Stored data:
------------------------------------------------------------------------

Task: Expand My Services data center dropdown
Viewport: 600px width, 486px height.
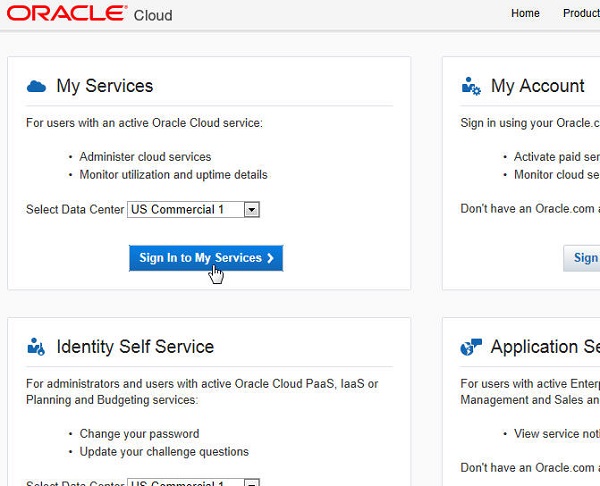Action: [252, 210]
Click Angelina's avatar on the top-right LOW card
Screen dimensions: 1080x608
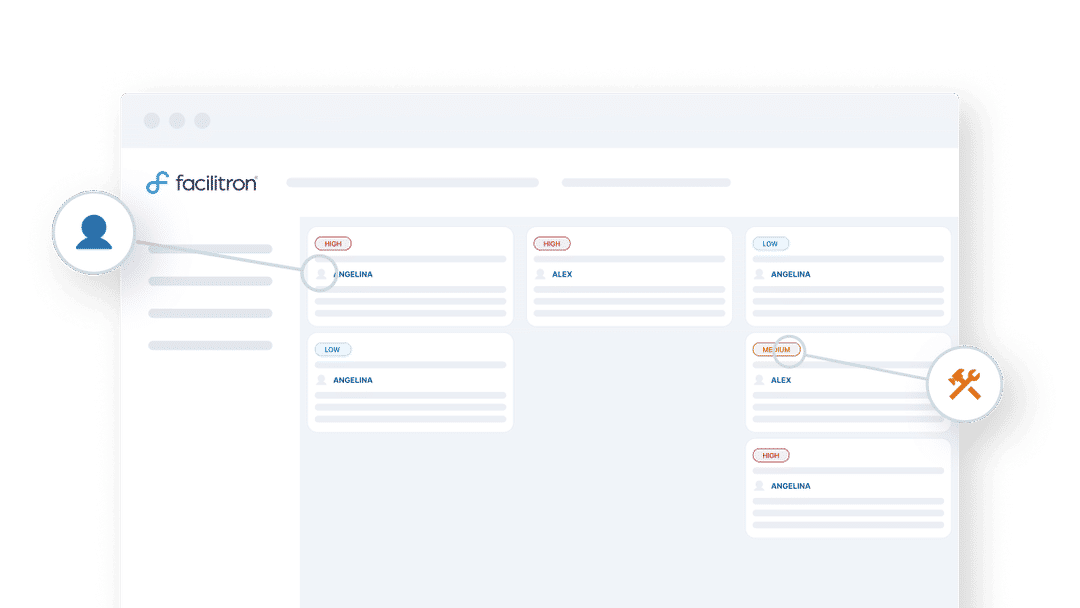[760, 273]
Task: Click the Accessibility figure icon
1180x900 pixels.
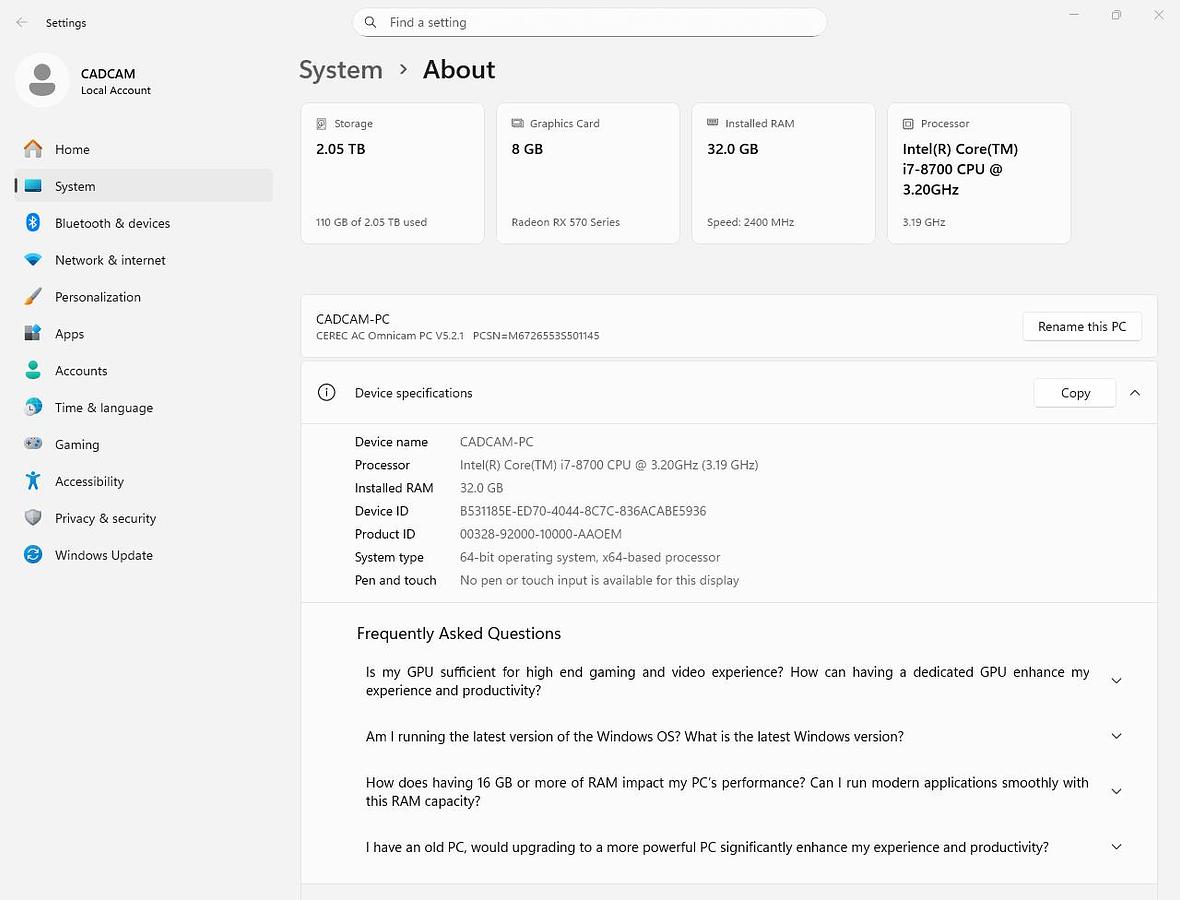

------------------------------------------------------------------------

→ Requirement:
Omit the pictures. Output every record above word for word.

→ Solved problem:
Task: Expand My Services data center dropdown
Viewport: 600px width, 486px height.
Action: [252, 210]
Click Angelina's avatar on the top-right LOW card
Screen dimensions: 1080x608
[760, 273]
Task: Click the Accessibility figure icon
1180x900 pixels.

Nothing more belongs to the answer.